Start of Document excerpt

It’s never easy when a James Bond actor decides to bow out and give up the mantle, or rather the suit and the Walther PPK, to another thespian. No Time to Die marked Daniel Craig’s final performance as the legendary 007, though the manner in which he retired has since been a subject of much debate and controversy among fans.
As you’ll already know, the closing moments of the film involved an injured Bond making his way out of Safin’s base. The sinister villain, portrayed by Rami Malek, ambushes our hero and injects him with Heracles, a bioweapon that’s bonded to the DNA of a target, making it lethal for their relatives to make contact with them. Realizing that he can’t live with Madeleine and his daughter, Bond climbs the bunker and surrenders to his death as ballistic missiles bombard the complex.

End of Document excerpt

=== Task A ===
In the No Time to Die passage, which actor portrays the villain Safin?
=== Task B ===
Write out the No Time to Die passage from "It’s never easy" up to and including "controversy among fans.".
The lines that come next are drawn from a separate source.

Start of Recorded information

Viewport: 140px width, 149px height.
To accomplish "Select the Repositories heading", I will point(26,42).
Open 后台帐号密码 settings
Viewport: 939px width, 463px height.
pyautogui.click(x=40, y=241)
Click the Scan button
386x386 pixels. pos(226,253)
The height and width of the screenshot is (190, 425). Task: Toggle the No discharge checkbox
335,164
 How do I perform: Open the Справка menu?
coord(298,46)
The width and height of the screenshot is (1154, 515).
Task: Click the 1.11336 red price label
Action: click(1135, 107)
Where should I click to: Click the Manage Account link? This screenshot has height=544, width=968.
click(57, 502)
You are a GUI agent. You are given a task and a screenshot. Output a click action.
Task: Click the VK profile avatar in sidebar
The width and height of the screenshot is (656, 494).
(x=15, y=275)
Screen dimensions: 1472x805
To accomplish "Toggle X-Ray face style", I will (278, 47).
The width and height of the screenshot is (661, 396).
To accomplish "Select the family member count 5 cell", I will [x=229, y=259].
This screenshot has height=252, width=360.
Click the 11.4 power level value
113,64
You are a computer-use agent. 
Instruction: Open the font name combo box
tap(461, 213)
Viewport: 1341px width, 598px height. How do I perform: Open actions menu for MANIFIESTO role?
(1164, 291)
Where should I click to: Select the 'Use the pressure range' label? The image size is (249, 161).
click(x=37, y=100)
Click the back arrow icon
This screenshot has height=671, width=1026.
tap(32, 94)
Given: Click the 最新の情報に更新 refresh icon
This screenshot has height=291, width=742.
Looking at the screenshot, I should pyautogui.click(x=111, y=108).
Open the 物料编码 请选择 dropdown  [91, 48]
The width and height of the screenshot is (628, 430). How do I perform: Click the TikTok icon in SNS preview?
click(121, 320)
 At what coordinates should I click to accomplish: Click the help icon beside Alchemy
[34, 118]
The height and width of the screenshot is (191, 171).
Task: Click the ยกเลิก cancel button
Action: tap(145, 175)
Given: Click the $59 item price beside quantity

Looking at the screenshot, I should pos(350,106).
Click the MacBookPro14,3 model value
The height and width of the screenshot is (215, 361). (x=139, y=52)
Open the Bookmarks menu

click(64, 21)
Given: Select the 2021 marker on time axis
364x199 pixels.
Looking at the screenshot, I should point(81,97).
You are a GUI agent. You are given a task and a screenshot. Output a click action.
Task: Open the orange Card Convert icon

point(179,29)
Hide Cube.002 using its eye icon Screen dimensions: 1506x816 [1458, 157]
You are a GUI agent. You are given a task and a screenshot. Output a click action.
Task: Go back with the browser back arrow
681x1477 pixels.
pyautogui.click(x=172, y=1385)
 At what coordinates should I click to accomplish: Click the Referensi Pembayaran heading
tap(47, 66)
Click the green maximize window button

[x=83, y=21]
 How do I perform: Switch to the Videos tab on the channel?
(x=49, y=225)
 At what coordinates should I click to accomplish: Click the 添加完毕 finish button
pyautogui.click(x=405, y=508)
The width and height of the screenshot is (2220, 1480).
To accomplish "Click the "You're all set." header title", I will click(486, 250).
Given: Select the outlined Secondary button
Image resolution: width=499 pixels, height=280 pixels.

End of Recorded information

=== Final answer A ===
Rami Malek

=== Final answer B ===
It’s never easy when a James Bond actor decides to bow out and give up the mantle, or rather the suit and the Walther PPK, to another thespian. No Time to Die marked Daniel Craig’s final performance as the legendary 007, though the manner in which he retired has since been a subject of much debate and controversy among fans.